──────── Показанный текст

Через двадцать лет после исполнения драматории, летом 1999 да, собираясь работать над этим рассказом, я взяла с собой на дачу 12 томов полного собрания сочинений Владимира Маяковского в тринадцати томах, выпущенного Государственным издательством художестве ной литературы в 1958 году и приобретенного нами по абонементной подписке сорок лет назад, когда наша молодая семья, несмотря на скудость средств, уже начинала собирать свою библиотеку (тринадцатый том со статьями почему-то остался невыкупленным). Мне хотелось самостоятельно, без подсказки официальной критики, осмыслить именно сегодня все творчество, весь короткий жизненный путь Маяковского, не ограничиваясь только прочтением заново поэмы "В. И. Ленин", по которой написана драматория Алемдара Караманова. В школьные годы Маяковский был моим любимейшим поэтом, я даже сочинение на выпускных экзаменах в десятом классе написала на тему: "Советский патриотизм в творчестве В. Маяковского", но только теперь, после прочтения всех двенадцати томов, мне стала отчетливо понятна - и подтверждена! - моя давняя любовь к его поэзии. Тогда такого вопроса - принимать или не принимать - для меня, семнадцатилетней, не было мой Маяковский. Сегодня для меня Маяковский остается в поэзии как великое гениальное озарение, принадлежащее вечности независимо от востребованности его поэзии в прошлом и невостребованности сейчас "Великое зовет. Давайте думать. Давайте будем равными ему", - эти строчки Евгения Евтушенко в моем сценарии 1978 года декламировал подросток Митя. Невозможно быть равным гению, но надо хотя бы пытаться приблизить свое развитие к пониманию тех вечных ценностей какие великий творец оставляет человечеству. Сегодня не сухим хрестоматийным языком учебника по литературе, а всей своей душой гудящей восторгом от громогласной, грандиозной мощи слова. Маяков ского, я могу выразить свою верную и преданную любовь к величайшему поэту нашей эпохи. Ярчайшее, светлое, смелое, емкое, небывало образное, напористое, запоминающееся слово Маяковского - воистину "полководец человечьей силы". Но стихи Маяковского несут в себе не только колоссальный поэтический пафос и яростную непримиримость всему дурному в новой жизни общества, но и высочайшую человечность, глубоко выстраданную лиричность.

────────────────
──────── Извлеченные записи

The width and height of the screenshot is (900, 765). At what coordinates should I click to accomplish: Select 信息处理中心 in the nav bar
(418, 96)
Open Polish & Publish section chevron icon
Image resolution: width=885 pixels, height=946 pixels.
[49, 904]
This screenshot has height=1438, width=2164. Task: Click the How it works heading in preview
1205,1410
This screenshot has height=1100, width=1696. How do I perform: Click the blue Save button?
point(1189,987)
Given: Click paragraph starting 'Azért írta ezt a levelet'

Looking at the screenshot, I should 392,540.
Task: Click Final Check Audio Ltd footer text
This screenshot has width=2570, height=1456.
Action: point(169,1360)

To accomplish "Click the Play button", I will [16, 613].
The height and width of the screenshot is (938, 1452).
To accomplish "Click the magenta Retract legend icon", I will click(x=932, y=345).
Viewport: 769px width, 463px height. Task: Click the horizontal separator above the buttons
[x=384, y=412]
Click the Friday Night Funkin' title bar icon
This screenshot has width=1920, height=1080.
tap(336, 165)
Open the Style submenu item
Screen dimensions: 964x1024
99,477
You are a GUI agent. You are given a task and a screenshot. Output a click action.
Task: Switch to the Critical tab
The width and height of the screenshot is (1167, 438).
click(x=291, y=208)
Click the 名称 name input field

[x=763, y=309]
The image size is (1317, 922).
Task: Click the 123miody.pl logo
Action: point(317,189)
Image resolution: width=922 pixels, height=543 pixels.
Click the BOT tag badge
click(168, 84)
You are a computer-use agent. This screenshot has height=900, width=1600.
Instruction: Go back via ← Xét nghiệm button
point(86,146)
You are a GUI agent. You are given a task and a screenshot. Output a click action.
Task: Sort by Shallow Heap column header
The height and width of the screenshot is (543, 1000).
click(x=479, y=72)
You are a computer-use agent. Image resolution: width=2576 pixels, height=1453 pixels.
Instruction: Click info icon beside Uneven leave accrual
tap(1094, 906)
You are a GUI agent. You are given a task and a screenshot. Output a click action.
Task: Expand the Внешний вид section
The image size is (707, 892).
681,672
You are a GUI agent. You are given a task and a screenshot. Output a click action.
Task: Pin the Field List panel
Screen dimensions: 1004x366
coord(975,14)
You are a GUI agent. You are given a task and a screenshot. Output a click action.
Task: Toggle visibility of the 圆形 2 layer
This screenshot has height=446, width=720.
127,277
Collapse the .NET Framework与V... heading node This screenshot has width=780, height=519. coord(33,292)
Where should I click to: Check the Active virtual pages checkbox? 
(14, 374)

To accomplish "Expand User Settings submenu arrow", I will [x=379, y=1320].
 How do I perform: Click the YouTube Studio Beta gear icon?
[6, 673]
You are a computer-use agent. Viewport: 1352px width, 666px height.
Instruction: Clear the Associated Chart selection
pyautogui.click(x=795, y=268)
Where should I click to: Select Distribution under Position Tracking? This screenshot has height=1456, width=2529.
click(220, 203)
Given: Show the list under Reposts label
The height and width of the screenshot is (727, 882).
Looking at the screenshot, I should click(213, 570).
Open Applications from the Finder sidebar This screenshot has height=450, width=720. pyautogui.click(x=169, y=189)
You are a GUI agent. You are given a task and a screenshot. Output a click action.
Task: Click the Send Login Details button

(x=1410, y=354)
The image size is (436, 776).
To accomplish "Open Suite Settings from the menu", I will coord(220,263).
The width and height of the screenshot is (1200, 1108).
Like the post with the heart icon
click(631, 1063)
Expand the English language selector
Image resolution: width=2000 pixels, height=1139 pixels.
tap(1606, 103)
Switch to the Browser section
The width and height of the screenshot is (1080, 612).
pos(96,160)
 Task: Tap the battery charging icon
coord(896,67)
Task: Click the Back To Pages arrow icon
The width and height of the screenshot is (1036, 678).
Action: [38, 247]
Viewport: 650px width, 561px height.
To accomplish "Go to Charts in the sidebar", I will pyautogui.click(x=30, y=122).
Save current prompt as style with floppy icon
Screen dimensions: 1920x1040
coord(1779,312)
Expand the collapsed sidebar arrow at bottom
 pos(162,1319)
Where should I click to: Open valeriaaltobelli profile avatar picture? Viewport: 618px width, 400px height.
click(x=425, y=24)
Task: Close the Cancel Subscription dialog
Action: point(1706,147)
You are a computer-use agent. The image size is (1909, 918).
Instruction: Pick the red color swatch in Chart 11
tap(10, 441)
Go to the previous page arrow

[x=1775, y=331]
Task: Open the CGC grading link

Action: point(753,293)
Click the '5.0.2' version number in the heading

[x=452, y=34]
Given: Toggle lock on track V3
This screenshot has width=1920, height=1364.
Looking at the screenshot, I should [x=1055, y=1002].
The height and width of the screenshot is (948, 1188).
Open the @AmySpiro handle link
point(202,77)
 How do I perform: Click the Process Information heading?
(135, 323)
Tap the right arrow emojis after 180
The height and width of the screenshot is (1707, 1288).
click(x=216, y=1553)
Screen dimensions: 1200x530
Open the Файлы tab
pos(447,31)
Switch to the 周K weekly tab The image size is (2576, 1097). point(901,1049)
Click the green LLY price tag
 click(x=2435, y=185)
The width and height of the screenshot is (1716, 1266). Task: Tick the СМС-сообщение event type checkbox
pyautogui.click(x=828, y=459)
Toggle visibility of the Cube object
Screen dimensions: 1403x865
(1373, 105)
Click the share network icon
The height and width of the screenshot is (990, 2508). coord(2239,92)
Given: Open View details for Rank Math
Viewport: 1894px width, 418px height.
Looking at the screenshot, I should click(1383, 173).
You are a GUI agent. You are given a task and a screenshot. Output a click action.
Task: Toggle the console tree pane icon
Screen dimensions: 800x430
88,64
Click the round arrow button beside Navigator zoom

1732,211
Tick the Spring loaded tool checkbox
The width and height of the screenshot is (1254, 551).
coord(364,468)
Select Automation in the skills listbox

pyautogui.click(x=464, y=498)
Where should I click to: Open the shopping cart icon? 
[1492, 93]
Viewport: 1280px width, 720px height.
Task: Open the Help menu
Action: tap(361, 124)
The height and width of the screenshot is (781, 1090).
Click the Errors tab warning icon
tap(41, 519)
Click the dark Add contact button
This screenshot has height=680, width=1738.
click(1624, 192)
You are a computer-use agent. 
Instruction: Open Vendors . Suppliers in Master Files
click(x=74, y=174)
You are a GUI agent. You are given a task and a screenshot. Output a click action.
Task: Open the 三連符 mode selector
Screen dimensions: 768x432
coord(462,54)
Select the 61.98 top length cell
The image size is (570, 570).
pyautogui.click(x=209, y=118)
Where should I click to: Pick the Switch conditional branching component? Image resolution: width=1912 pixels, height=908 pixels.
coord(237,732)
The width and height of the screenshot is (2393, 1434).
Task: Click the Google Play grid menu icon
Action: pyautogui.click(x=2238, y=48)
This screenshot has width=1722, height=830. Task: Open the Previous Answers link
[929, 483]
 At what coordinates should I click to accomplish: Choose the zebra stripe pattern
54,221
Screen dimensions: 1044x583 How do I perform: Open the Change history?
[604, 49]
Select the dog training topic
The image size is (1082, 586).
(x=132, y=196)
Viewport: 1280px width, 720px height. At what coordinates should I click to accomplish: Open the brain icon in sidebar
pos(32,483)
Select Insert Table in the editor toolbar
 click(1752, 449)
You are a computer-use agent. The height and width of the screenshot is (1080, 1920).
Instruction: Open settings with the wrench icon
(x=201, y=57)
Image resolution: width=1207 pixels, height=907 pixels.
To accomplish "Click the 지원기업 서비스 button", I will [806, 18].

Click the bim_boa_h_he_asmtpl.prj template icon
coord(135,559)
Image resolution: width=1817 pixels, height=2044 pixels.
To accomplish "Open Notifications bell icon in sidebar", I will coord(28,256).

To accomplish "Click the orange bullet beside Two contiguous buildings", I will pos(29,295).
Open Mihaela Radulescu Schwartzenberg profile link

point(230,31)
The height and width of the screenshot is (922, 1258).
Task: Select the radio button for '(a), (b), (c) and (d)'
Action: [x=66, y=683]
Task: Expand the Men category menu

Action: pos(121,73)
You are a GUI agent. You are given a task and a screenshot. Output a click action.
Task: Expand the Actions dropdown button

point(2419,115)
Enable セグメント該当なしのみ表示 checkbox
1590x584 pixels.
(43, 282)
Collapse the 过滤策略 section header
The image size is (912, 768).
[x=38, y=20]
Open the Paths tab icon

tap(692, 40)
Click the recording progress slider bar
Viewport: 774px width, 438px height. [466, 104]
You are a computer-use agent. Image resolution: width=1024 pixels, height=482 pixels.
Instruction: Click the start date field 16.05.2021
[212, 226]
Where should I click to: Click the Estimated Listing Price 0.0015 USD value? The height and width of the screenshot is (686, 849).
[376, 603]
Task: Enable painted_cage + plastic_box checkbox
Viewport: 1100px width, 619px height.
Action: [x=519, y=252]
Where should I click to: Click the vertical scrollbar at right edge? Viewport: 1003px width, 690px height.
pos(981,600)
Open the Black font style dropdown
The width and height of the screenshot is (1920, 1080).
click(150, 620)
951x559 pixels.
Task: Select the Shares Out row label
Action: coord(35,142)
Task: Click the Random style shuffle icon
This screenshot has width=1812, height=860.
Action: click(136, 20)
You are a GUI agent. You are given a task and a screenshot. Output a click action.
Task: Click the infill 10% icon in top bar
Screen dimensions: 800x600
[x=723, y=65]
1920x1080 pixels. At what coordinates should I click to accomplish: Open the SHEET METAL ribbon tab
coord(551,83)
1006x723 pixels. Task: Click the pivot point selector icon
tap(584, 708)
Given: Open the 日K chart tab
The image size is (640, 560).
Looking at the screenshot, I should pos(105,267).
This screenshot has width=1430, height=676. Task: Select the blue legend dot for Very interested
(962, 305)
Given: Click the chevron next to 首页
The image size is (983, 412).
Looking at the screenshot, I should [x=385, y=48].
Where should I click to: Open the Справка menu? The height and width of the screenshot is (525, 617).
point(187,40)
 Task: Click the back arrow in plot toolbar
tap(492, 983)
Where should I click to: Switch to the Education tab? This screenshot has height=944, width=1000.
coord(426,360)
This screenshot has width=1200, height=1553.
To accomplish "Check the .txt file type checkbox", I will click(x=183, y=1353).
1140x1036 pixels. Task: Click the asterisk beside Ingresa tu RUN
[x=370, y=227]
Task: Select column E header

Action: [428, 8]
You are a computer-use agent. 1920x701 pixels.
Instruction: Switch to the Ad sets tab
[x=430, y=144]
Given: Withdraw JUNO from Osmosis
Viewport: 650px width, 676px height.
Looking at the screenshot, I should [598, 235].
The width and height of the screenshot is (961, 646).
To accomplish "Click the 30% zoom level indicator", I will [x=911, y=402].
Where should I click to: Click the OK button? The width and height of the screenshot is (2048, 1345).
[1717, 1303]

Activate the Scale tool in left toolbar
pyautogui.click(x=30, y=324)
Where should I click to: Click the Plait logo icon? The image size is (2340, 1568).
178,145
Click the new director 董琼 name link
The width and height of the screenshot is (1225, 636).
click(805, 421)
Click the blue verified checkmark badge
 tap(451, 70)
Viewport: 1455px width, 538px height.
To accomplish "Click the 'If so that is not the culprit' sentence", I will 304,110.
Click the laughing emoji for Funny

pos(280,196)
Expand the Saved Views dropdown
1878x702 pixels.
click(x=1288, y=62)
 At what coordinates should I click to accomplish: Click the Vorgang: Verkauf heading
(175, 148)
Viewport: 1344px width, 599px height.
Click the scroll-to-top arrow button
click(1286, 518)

────────────────

#### Условие задания:
Соответствуют ли тексту о Маяковском следующие утверждения? На каждое ответьте «да» или «нет» и точно процитируйте слова текста, которые это решают.
1. Тринадцатый том собрания сочинений со статьями был выкуплен.
2. На выпускных экзаменах автор написала сочинение о советском патриотизме в творчестве Маяковского.
3. В сценарии 1978 года строчки Евтушенко декламировал учитель.

#### Выполненное задание:
1. Нет: «тринадцатый том со статьями почему-то остался невыкупленным».
2. Да: «я даже сочинение на выпускных экзаменах в десятом классе написала на тему: "Советский патриотизм в творчестве В. Маяковского"».
3. Нет: «эти строчки Евгения Евтушенко в моем сценарии 1978 года декламировал подросток Митя».